Und dann ist da auch noch der Zeitfaktor, zu dem die Fraktionsvorsitzende der Grünen, Kristina Weyh, in der Ratsversammlung am 24. September noch einige Nachfragen hatte. Denn eigentlich sollte ja der Schulbau Vorrang haben. Nach Ratsbeschluss aber soll der Parkplatz schon vorher zur Verfügung stehen.

Aber selbst der Bau eines Parkplatzes braucht erheblichen Planungsvorlauf, wie das Liegenschaftsamt feststellt: „Das MTA schätzt ein, dass erfahrungsgemäß für ein nicht-priorisiertes Vorhaben vom Bau- und Finanzierungsbeschluss über Planung, Genehmigung, Ausschreibung bis zur Fertigstellung der Ersatzstellflächen ein Zeitraum von etwa 25 bis 31 Monaten einkalkuliert werden kann.

Sofern der Bau der Parkflächen nicht entsprechend priorisiert (werden kann), müsste der Bau der Schule beginnen direkt nach dem Abriss der Garagen – sofern dies zur Erfüllung der gesetzlichen Schulpflicht erforderlich ist.
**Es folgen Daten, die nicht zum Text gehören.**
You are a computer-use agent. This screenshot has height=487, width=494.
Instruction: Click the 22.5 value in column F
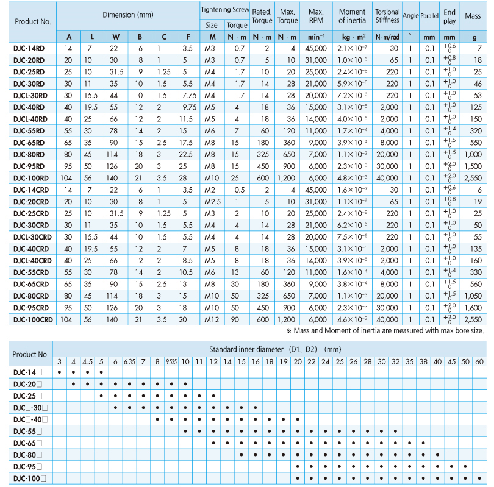click(187, 154)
Die Ersatzparkflächen würden dann parallel zum Schulbau entstehen. Der Ratsbeschluss zur Vorlage VIII-DS-00336 Ziff. 9 müsste insofern in der zeitlichen Abfolge abweichend abgearbeitet werden.“

Baubeginn für die Schule in der Katzmannstraße soll im November 2026 sein, sodass die Schule ab 2028 als Auslagerungsstandort genutzt werden kann.

Da kann es freilich mit der Herstellung des Parkplatzes knapp werden, wenn der vor Baubeginn fertig sein soll. Aber die Verwaltung fühle sich an den Ratsbeschluss gebunden, teilte das Liegenschaftsamt mit. Auch wenn man vielleicht nicht wirklich zwei neue Parkplätze braucht. „Die Verwaltung empfiehlt jedoch, wie vom Rat angedeutet, den tatsächlichen Bedarf der Bürger (Ziff. 11 des RB) zu berücksichtigen, also ggf. weniger als 100 Parkplätze (Ziff. 9) bedarfsgerecht zu errichten.“

Außerdem gilt: „Wie bei Kostensteigerungen / Nachträge beim Bau von Schulen gilt auch hier: Die Einrichtung der Ersatzstellflächen müsste aus dem Gesamtbudget des Amtes für Schule bestritten werden.“ Was – wie Schulbürgermeisterin Vicki Felthaus anmerkte – eben bedeutet, dass der Bau des Parkplatzes zusammen mit dem Bau der Schule finanziert werden muss.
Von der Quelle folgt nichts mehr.